The Current Campaign, A Summary from Fall 2010



Students in the Tidewater Labor Support Committee have been supporting workers on our campus for over ten years. At the beginning of the Fall 2010 semester, workers contacted students in TLSC to discuss their poverty level wages and other injustices they face in the workplace. Residence Life housekeepers began to meet regularly and decided that their two most pressing issues were their wages and the numerous vacancies in housekeeping. Although workers saw filling the vacancies as an immediate short-term goal, they were clear that they wanted to spearhead another Living Wage Campaign. A delegation of over 25 workers and students delivered a letter to Allison Wildridge, Associate Director of Residence Life, outlining their demands and asked Ms. Wildridge to take immediate steps to alleviate these issues. When Ms. Wildridge refused to address the workers' concerns, the group sent a similar delegation to Vice President of Administration Anna Martin. This event marked the campaign's first big victory. After the second delegation, the administration immediately hired temporary workers, and began interviewing permanent housekeepers within days. Despite this victory, the administration still refused to address the issue of wages, which compelled workers and students to approach President Reveley. Over 100 people attended the delegation to President Reveley where workers presented him with their demands and asked that he take immediate steps towards implementing a living wage. President Reveley spoke to the crowd but would not address workers' wages.

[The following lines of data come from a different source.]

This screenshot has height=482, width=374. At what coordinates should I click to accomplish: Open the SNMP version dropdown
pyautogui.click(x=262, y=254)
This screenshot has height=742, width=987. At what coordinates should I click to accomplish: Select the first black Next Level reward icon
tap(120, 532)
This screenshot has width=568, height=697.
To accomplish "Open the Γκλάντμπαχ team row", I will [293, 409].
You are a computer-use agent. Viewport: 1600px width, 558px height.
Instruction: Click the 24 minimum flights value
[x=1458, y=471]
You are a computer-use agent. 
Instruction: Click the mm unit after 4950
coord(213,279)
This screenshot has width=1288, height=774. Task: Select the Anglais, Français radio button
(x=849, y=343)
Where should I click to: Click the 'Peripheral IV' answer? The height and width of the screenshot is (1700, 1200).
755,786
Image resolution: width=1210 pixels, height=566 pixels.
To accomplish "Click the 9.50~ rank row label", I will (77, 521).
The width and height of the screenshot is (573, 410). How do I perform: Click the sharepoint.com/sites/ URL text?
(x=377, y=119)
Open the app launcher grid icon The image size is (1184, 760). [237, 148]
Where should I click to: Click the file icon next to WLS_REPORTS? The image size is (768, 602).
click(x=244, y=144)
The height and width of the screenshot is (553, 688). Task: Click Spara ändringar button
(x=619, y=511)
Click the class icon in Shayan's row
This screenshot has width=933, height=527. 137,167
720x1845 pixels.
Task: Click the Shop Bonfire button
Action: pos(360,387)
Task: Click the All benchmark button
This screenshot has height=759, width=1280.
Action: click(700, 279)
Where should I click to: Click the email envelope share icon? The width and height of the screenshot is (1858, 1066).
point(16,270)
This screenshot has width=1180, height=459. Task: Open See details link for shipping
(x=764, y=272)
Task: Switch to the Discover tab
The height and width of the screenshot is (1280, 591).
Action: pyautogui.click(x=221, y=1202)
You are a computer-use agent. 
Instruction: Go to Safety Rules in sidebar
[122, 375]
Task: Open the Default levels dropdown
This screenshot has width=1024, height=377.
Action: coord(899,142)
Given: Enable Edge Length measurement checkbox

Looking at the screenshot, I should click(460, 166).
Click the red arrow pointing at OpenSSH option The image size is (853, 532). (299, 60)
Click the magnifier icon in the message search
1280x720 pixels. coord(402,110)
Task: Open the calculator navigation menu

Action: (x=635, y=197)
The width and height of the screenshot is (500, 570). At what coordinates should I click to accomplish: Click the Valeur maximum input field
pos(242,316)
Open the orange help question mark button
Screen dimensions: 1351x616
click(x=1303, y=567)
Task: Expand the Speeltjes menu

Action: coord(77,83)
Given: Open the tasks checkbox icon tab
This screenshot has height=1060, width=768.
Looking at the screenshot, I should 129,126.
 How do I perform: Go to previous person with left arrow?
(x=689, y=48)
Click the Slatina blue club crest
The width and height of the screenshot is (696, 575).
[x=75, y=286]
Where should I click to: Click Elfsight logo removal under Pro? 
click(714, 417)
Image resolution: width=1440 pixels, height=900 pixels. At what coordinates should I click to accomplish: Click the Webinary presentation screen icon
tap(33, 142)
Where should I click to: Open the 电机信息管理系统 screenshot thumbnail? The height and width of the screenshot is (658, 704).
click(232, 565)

The Living Wage Coalition was then formed as an independent group representing a diverse population of students from many different organizations who were all committed to addressing this problem on campus. The coalition held many actions including a Worker Speak Out Panel, a Day of Worker Stories, and a Living Wage Week of Action. The Week of Action culminated in a Rally to Restore Sanity on Campus, at which President Reveley was asked to sign a pledge card in support of living wages. Unfortunately, he refused to do so and students held a Tent City and candlelight vigil in the Wren Courtyard that night. During this time housekeepers from Facilities Management began regular meetings to address the issue of poverty wages. Now, housekeepers from both Residence Life and Facilities Management are organizing together for a living wage with the determination to reclaim their rights as workers and as people despite the intimidation they face from Virginia's anti-organizing Right to Work policies. Although the administration sat down with workers and students in meetings of open dialogue over ten times last semester, the administration still refuses to take meaningful steps towards implementing a living wage. However, the LWC's public actions have gained the campaign visibility and support from all over campus and the larger Williamsburg community. Now that we have William and Mary and Williamsburg's attention, it is time to increase our support base even further to show the administration that we are not giving up on this issue. After a ten-year struggle, we are confident that living wages are a necessary and possible component of William and Mary. Harvard ran a successful Living Wage Campaign in 2001 and Georgetown ran a successful Living Wage Campaign in 2005, during which workers received unprecedented wage increases. As the Committee on Employment Opportunity's statement from above suggests, it seems as if the College is in a perpetual state of financial crisis. We can longer wait for "the right time" to implement a living wage. The right time is now.